The only way that we will be able to hear these harmonic vibrations is to become multi-sensory beings. We must tune into our ability to see beyond the physical reality that surrounds us, and awaken to the vast unseen world that exists. Then …we find that we are able to comprehend the language of every living thing.”

Mitchell’s articulation of becoming multi-sensory beings is at the heart of our passion for our collaboration. We feel deeply drawn to continue to become these beings that our lineages and training have begun to teach us to be. We have been drawn and guided to work together because both of us feel deeply that the ultimate purpose of our work at this time in astrology and shamanic practice is to relearn together how to wayfind. In our experience, when used together, these two fields grant access to powerful wayfinding insights. In putting together astrology and shamanism we are reuniting fields that were only separated because of materialism and colonialism.
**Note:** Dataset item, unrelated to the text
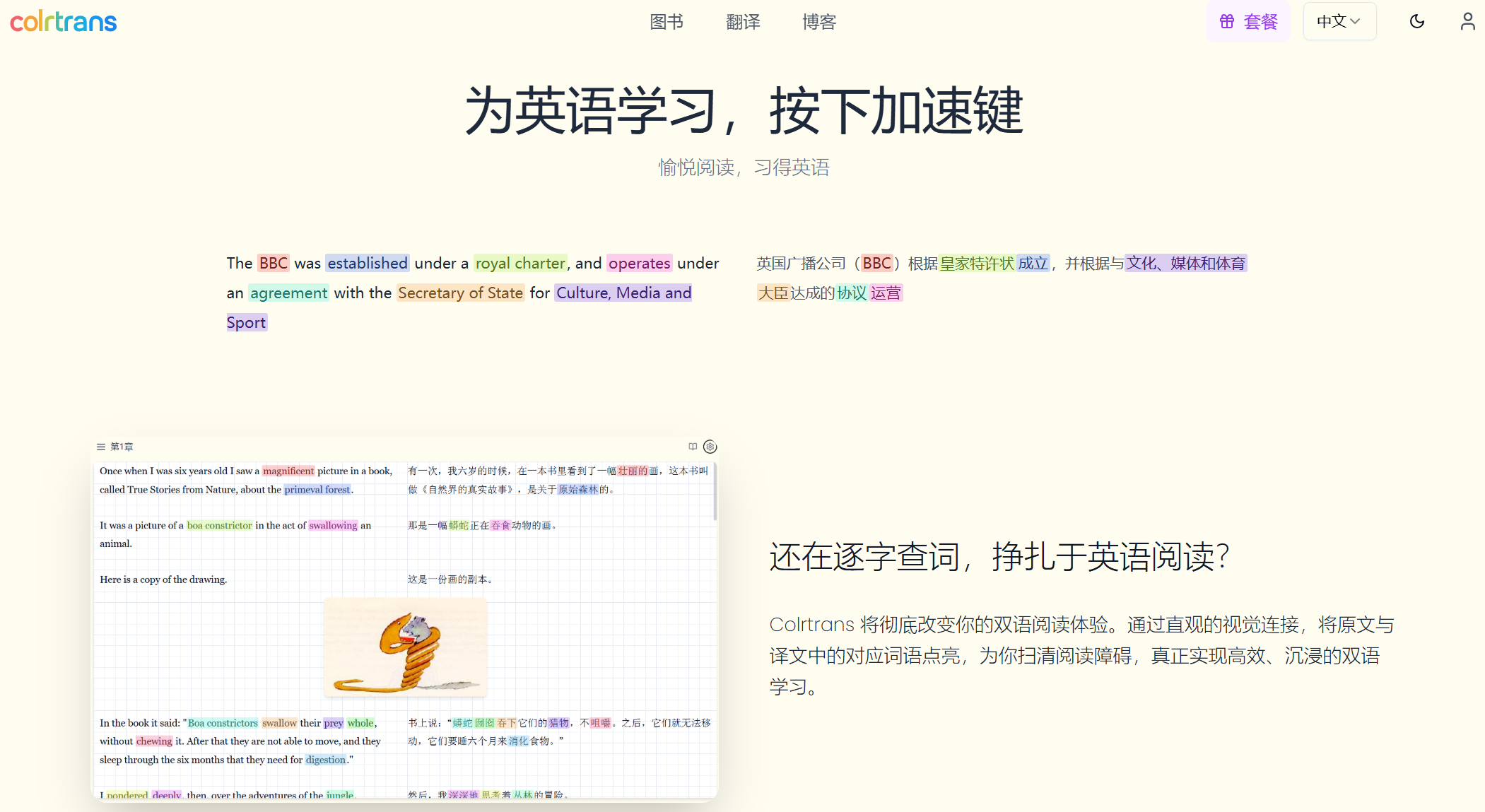Open reader settings gear icon
The width and height of the screenshot is (1485, 812).
[710, 447]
Reclaiming Older Ways of Knowing

In bringing astrology and shamanic practice together, we are really bringing them back together. We are reweaving certain cultural fabrics that have been long torn. The sovereignty to know what we each know is fundamental to our capacity to find our way forward through these times of great transition. Bringing together these systems is one strong way to train those long atrophied parts of ourselves. Far from relying on theoretical frameworks, marrying shamanism and astrology builds skill experientially.

Vedic astrology has traditionally seen the Planets as beings. This means that they not only leave an impression upon us at birth, but are in conversation with us throughout our lives. If only we knew how to engage in this conversation with humility, power and accuracy. What if we were not only allowed to communicate with the Planets, but were encouraged to do so? 

Our human capacities to sense and communicate with non-human beings can be developed through practice. Techniques such as the basic drum journey, simple and authentic Earth ceremony, and body-based listening practices such as certain forms of dance can be widely taught and practiced. Instruction, repetition, and reflection from others can make us stronger and clearer in our listening skills. 

And, most beautifully, as we and those in our course communities have found time and again in our shamanic-astrological practice, this communication opens up a world of benevolence, guidance and healing. We have found that the planets not only speak to us, they are invested in our personal evolution. They can and wish to instruct us in the collective work we have in front of us–to rebalance life on Earth, and establish systems, culture, institutions and communities that nourish sacred life.